- Opening Delimiter -

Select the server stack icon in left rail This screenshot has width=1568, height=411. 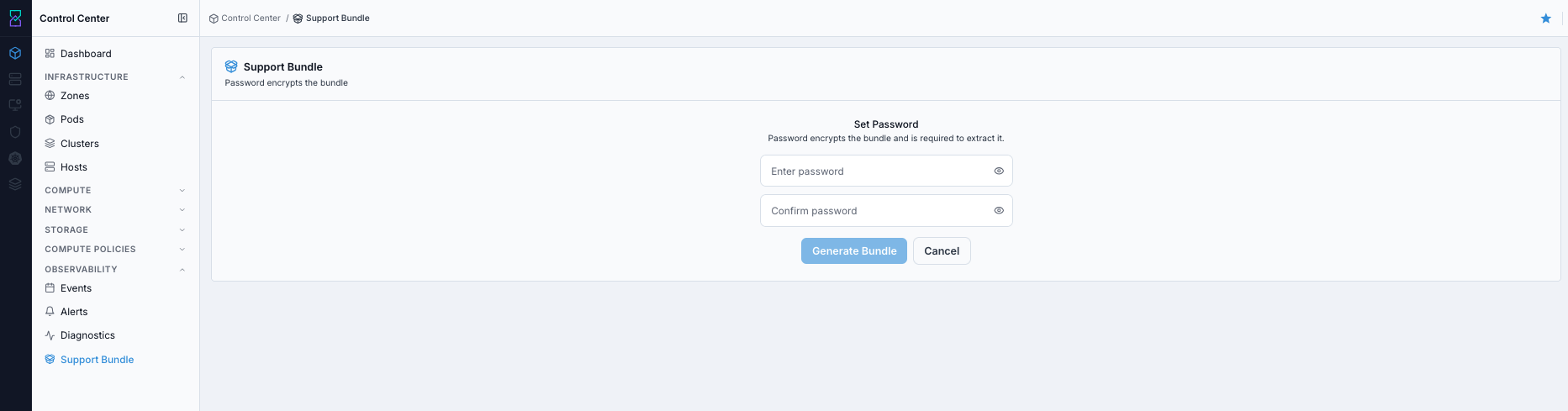tap(15, 79)
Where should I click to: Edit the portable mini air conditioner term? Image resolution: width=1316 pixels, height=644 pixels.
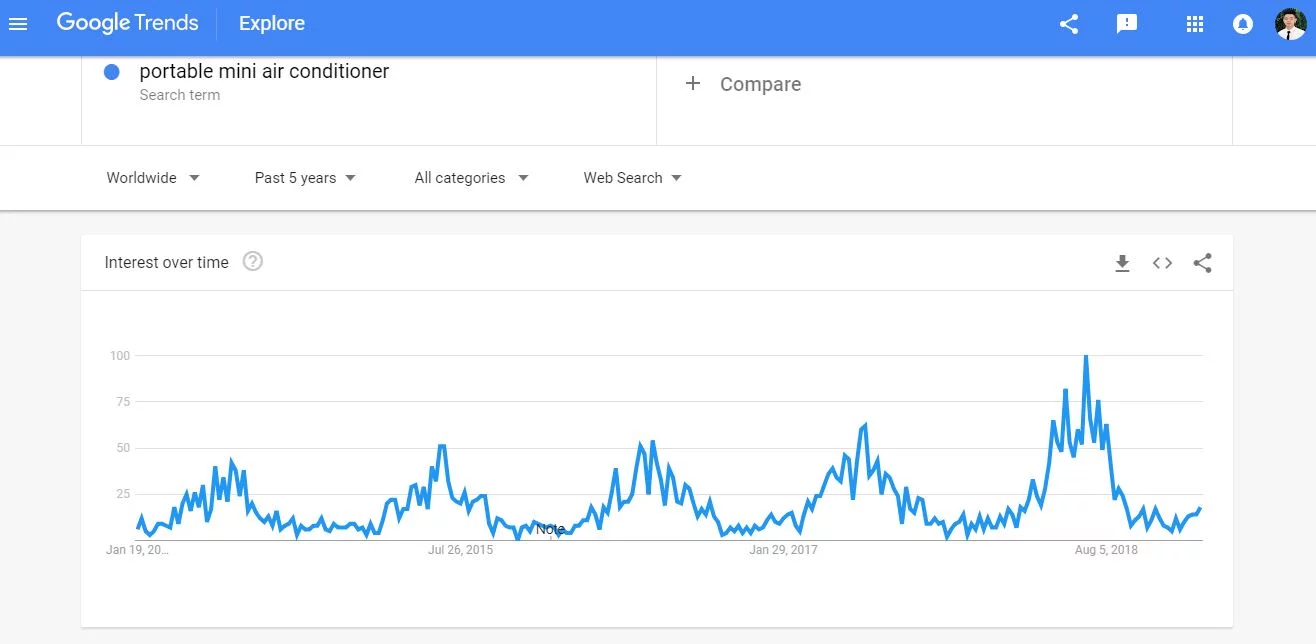pos(264,71)
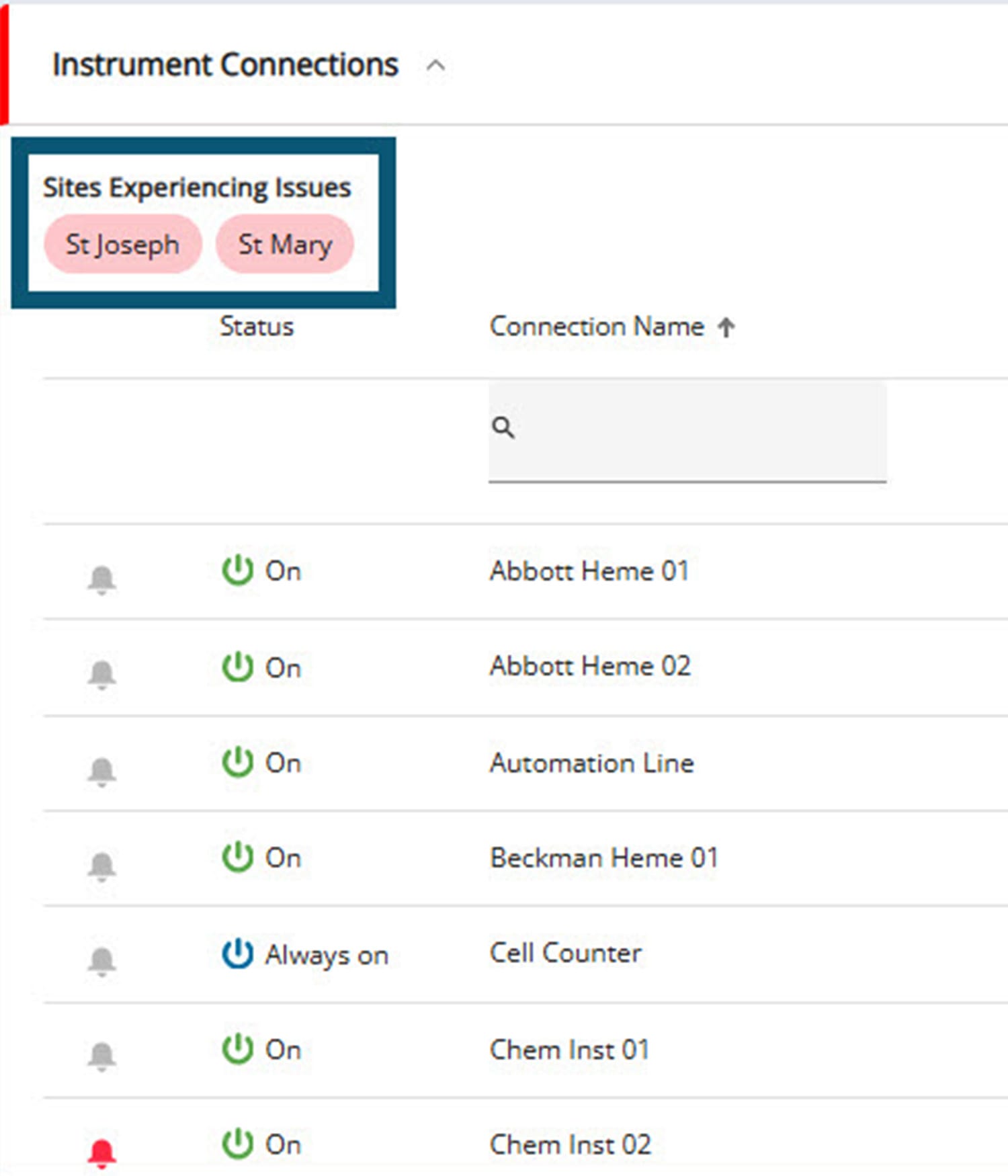Screen dimensions: 1008x1176
Task: Open the Automation Line connection
Action: pos(591,763)
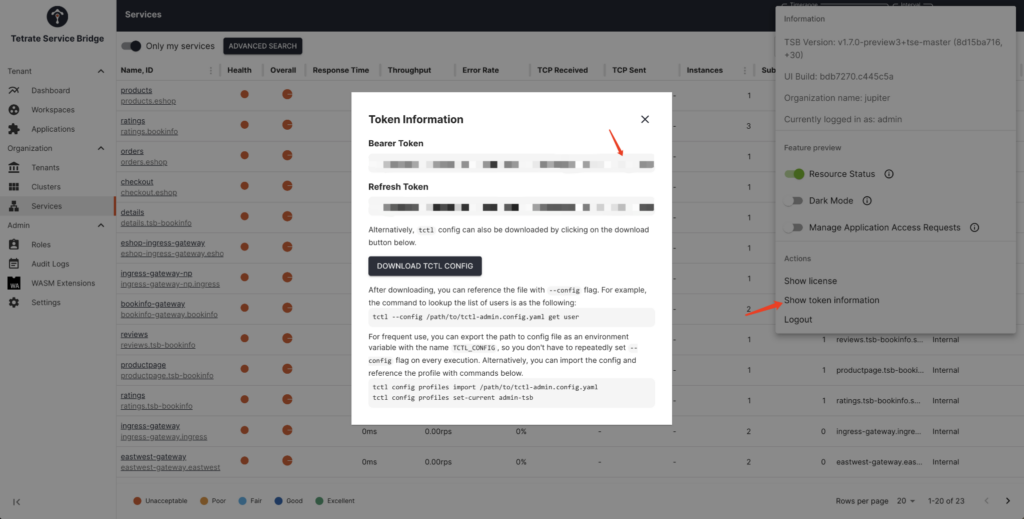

- Closing Delimiter -

▶ _Exercise goal_
Begin with the line containing "Where should I", stop at the last line of the records above, and copy every line in between exactly, both ends included, with no pictures.

▶ _Result for this task_
Where should I click to: Edit the portable mini air conditioner term? Image resolution: width=1316 pixels, height=644 pixels.
pos(264,71)
Screen dimensions: 1008x1176
Task: Open the Automation Line connection
Action: pos(591,763)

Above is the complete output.